À corps perdu
Cet enfant nu qui murmurait bruyère
Pour protéger son regard de la nuit
Et celui-là que l'on disait sans père
Quand il avait les arbres pour amis
Se sont trouvés le temps d'une prière.
Était-ce moi qui vivais dans ces roses
Que tu cueillais bel enfant que j'étais
Et délivré par les métamorphoses
Devenais source, écureuil ou furet
Pour me mêler aux lueurs de l'aurore.
Il suffisait d'un doigt sur une route
D'un mot jeté parmi quelque forêt
Pour que s'échappe un oiseau de la source
Le faon, la biche et le vent préparaient
Des chants plus purs à hauteur de la bouche.
Il coule un siècle, un autre entre mes doigts
Pour séparer mon corps de ses enfances
Mais reparaît dans chaque eau que je bois
Ce clair visage et le reflet d'un ange
Blessé de ciel qui vient mourir en moi.
in Les Fêtes solaires, Robert Sabatier par Alain Bosquet, Poètes d'Aujourd'hui,
Seghers, 1978, p.p.66/67
Mémoires
J'étais l'enfant, je n'avais pas de livre
et je captais le monde en mon miroir.
J'étais l'oiseau, mais je n'étais pas libre,
j'étais le vent, nul ne pouvait me voir.
Ah, je chantais la gloire d'un royaume
où toute peur mourait dans le soleil.
Je suis de nuit et quand j'ouvre les paumes,
c'est pour y voir un monstre à son éveil.
*
Je parle au nom de tous les morts de terre
et je dis ciel aux destructeurs de blés.
Je dis soleil et le soleil me baigne
de plus d'amour qu'il n'en fut dans l'été.
Je parle au nom des hommes, des abîmes,
de tout oiseau s'échappant de mes mains.
Je reste seul dans la ville où demain
l'homme sur l'homme ira jeter ses crimes.
Mémoires, extrait de Dédicace du navire, p.81
Robert Sabatier raconte que l'idée d'écrire L'histoire de la Poésie Française, en neufs volumes, il la doit au fait, qu'entré un jour dans une librairie et ayant demandé une Histoire de la poésie française, on lui répondit, avec forte condescendance: "Dis à ton patron que ça n'existe pas"!

════════════════

PROBLÈMES À RÉSOUDRE:
1) Traduisez en anglais la phrase suivante de la page : « J'étais l'enfant, je n'avais pas de livre et je captais le monde en mon miroir. »
2) Mettez à jour les lignes du bloc ci-dessous en remplaçant « Help Center » par « Support Center », sans rien changer d'autre, et n'incluez pas l'image dans votre réponse.

════════════════

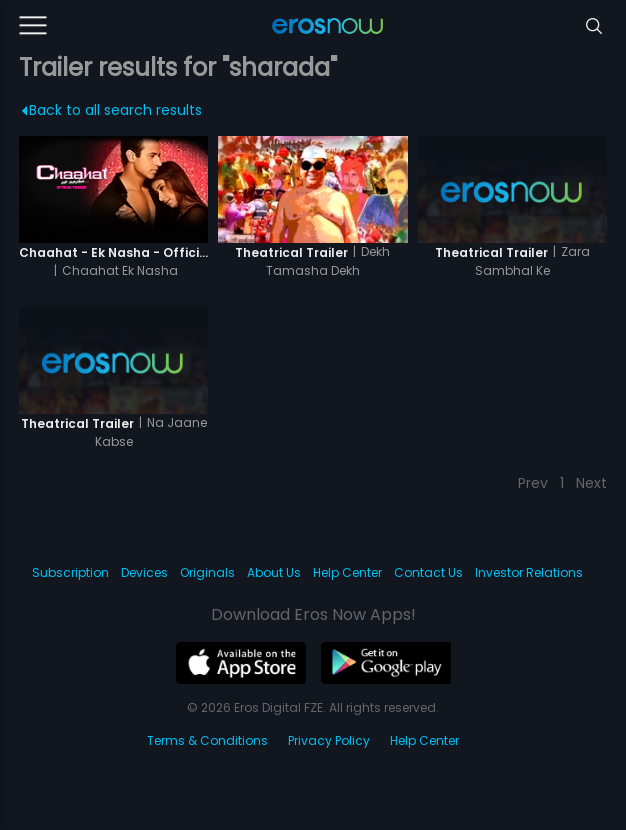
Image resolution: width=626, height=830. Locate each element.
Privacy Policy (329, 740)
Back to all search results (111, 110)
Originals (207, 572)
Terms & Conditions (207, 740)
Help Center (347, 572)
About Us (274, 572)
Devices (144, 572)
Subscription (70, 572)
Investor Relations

════════════════

CORRIGÉS DES EXERCICES:
1) I was the child, I had no book and I captured the world in my mirror.

2)
Image resolution: width=626, height=830. Locate each element.
Privacy Policy (329, 740)
Back to all search results (111, 110)
Originals (207, 572)
Terms & Conditions (207, 740)
Support Center (347, 572)
About Us (274, 572)
Devices (144, 572)
Subscription (70, 572)
Investor Relations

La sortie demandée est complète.